By S Chandrasekhar
It is estimated that the statistical systems of Australia and the US spend, on average, $18 and $11 per person per year, respectively, on collecting data. These estimates are from the report of the Task Force on the Value of Official Statistics, published in 2018, by the United Nations Economic Commission for Europe. In contrast, the ministry of statistics and programme implementation (MoSPI), of the government of India, has a budget of less than Rs 8 per Indian per year. Not only is the Indian statistical system severely underfunded, it is also understaffed. Large investments, both in terms of financial and human resources, are required to strengthen the system.
These investments are important if the Prime Minister’s vision for a digital India has to become a reality. In this new digital world, much has to change: the way data is collected, the way data is analysed, and the way it is consumed. The system needs to broaden its scope beyond its traditional role of keeping account of economic activity in the economy. There is demand for providing real-time business intelligence for informed policymaking.
For this, we need to ensure a stepped increase in the budget of the MoSPI, linked to progress not in terms of expenditure outcomes, but in terms of improvement in quality of official statistics. To ensure that increased budgetary allocation is not a case of good money spent without any tangible improvements, we have four specific suggestions.
The first is to strengthen the institutional capacity, and there are three things that need to be done. On a priority basis, we need to address the shortage of personnel, in particular the Subordinate Statistical Service, and staffing of the departments of economics and statistics of state governments. We need to develop and agree upon a system for scoring of statistical capacity of state statistical systems and departments of the central and state governments. We need funding for establishing an inter-university centre led by Indian universities in collaboration with the National Statistical Systems Training Academy.

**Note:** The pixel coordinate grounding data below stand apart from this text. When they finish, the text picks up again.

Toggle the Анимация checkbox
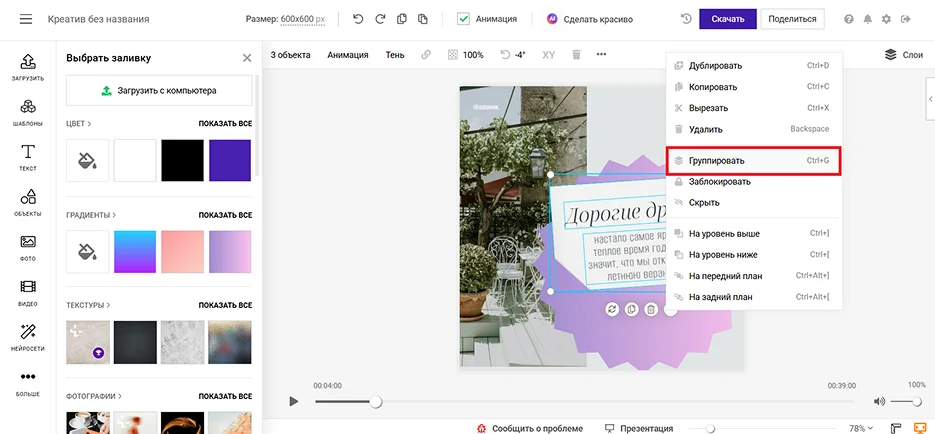 coord(463,19)
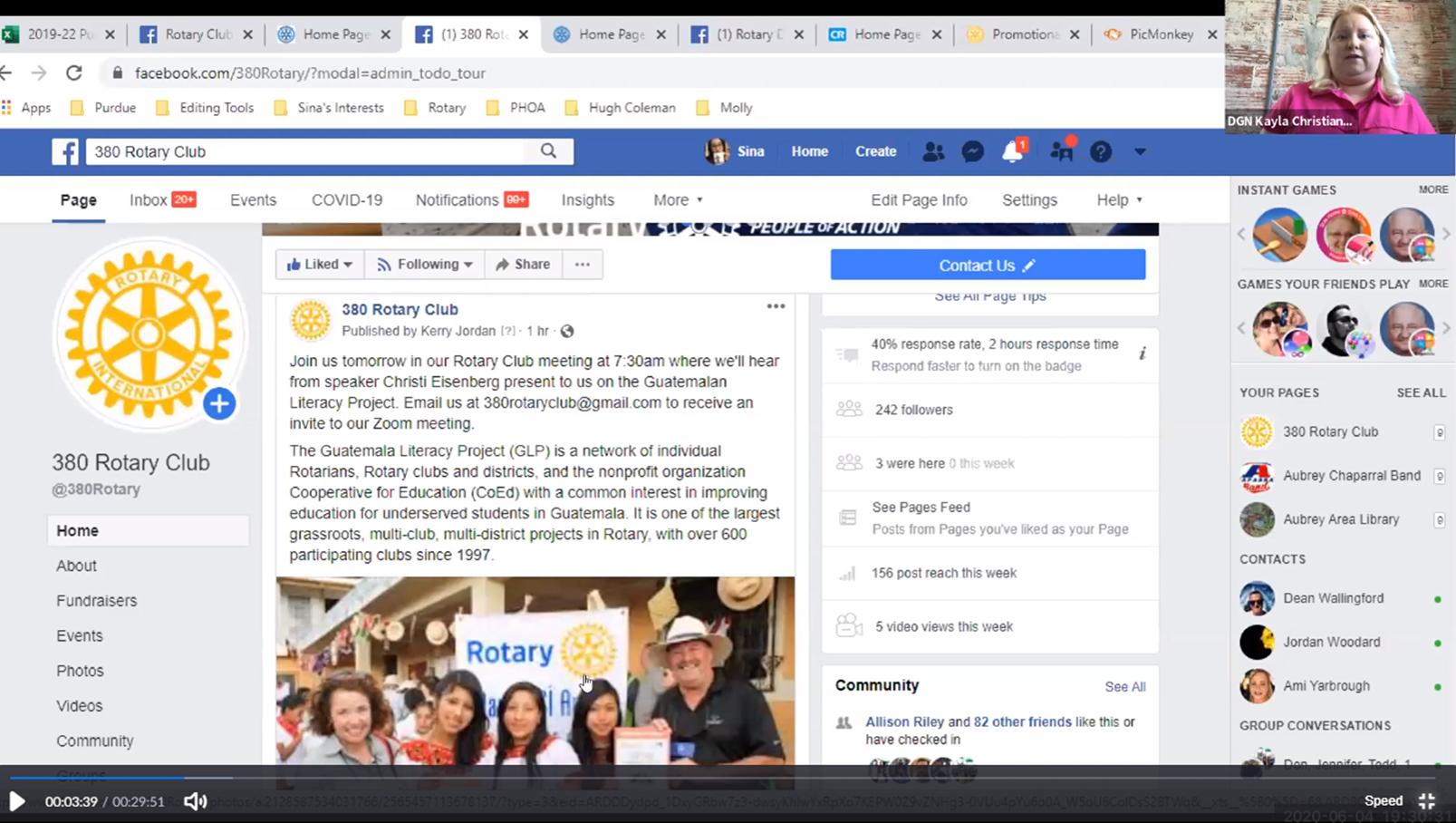
Task: Open the friend requests icon
Action: coord(933,152)
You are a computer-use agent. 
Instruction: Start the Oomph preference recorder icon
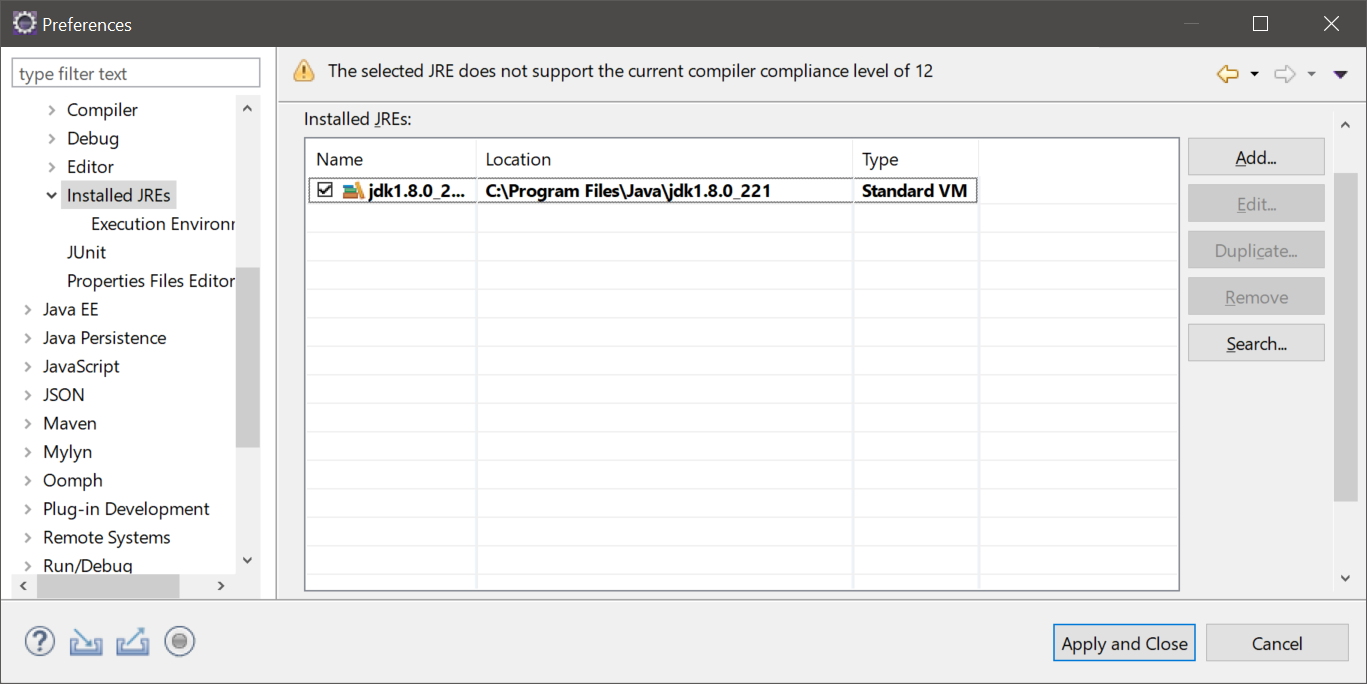pyautogui.click(x=179, y=641)
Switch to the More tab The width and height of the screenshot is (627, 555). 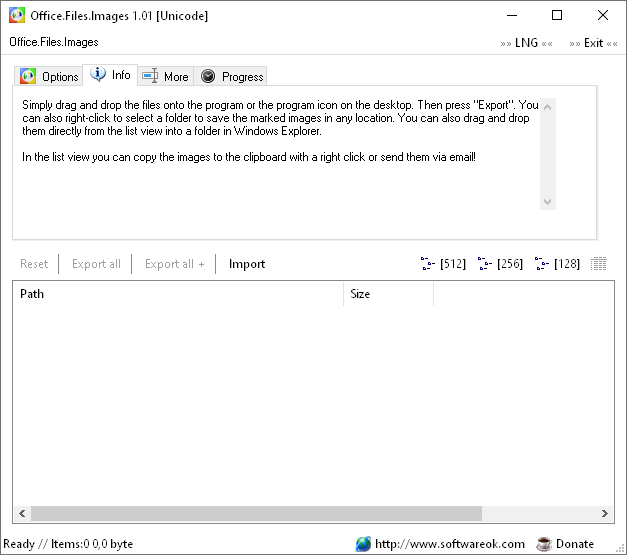(x=166, y=76)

The primary objective would be to assist in leapfrogging the statistical system.
An immediate task at hand for the centre would be to clearly articulate the relevance of surveys to fill critical gaps, a reasonable time-frame for establishing the accuracy of administrative data, and use machine learning in analysing big data.
Investing in statistical system can also lead to sizeable revenue streams and this brings us to our second suggestion. It is a fairly straightforward exercise to monetise data sets collected by the government of India. To name a few databases that can be easily sold are database on companies maintained by the Registrar of Companies and the ministry of corporate affairs, export-import data maintained by the Directorate General of Commercial Intelligence and Statistics, and the National Remote Sensing Centre’s satellite images. Today, the private sector does a much better job of repackaging, selling such data in an easy-to-use format, than the government. In our view, selling data will automatically increase accountability and improve data quality. Furthermore, an added benefit of making high quality granular data available would be an increase in employment opportunities in data analytics.
The third suggestion is to develop standards. It is important to harmonise definitions and develop taxonomy for each sector. This helps in reducing the cost of data collection, and also improves the ease of doing business. This is particularly important in cases of issues that are cross-cutting across department or ministries. For instance, the Public Health Department and the Women and Child Department should have a common database. An excellent example where data standardisation has happened is on account of the efforts of the Reserve Bank of India. The current practice of developing new management information system every time a new programme is launched needs to be discontinued. This can be avoided if we have a common data architecture, based on accepted definitions, for each and every sector.
The fourth suggestion is to improve returns to expenditure by ensuring that it reaches the targeted population. We need to use technology to map expenditure flows to output to outcomes. It will be important to geotag expenditure in every programme. This can be a feature of the Public Financial Management System. By geotagging, we can aggregate expenditure data and the outcomes at PIN code or village level while preserving the confidentiality of names of beneficiaries of programmes. The release of such data will allow various stakeholders to develop metrics for measuring return on government spending, and suggest areas for improvement. These could eventually lead to significant cost savings.
The cliché ‘data is the new oil’ was surely not in vogue when the Constitution of India was debated and finalised. However, the framers did realise the importance of inquiries, census, surveys, statistics and vital statistics. These find mention in the Seventh Schedule that deals with demarcation of powers via the three Lists, viz. Union List (Entries 69 and 94), State List (Entry 45) and Concurrent List (Entries 30 and 45).
The framers dwelled on the need for having uniform data across the nation. During the Constituent Assembly debates, Prof Shibban Lal Saksena, a member of the Assembly, said, “(W)ithout proper land records, it is impossible to maintain uniform statistics for the whole country and it is a very important thing which must be provided for… If that is not done, you cannot have any statistics on a countrywide basis on a uniform basis, and agricultural progress will be handicapped.” This quote is just an example of the quality of discussion that took place on the importance of data for development. Somewhere in the last seven decades we have forgotten our way and unfortunately got stuck in a rut. Now is a good time, as any, for the Prime Minister and the finance minister to revitalise and restore faith and fund the Indian statistical system.
The author is professor, Indira Gandhi Institute of Development Research, Mumbai.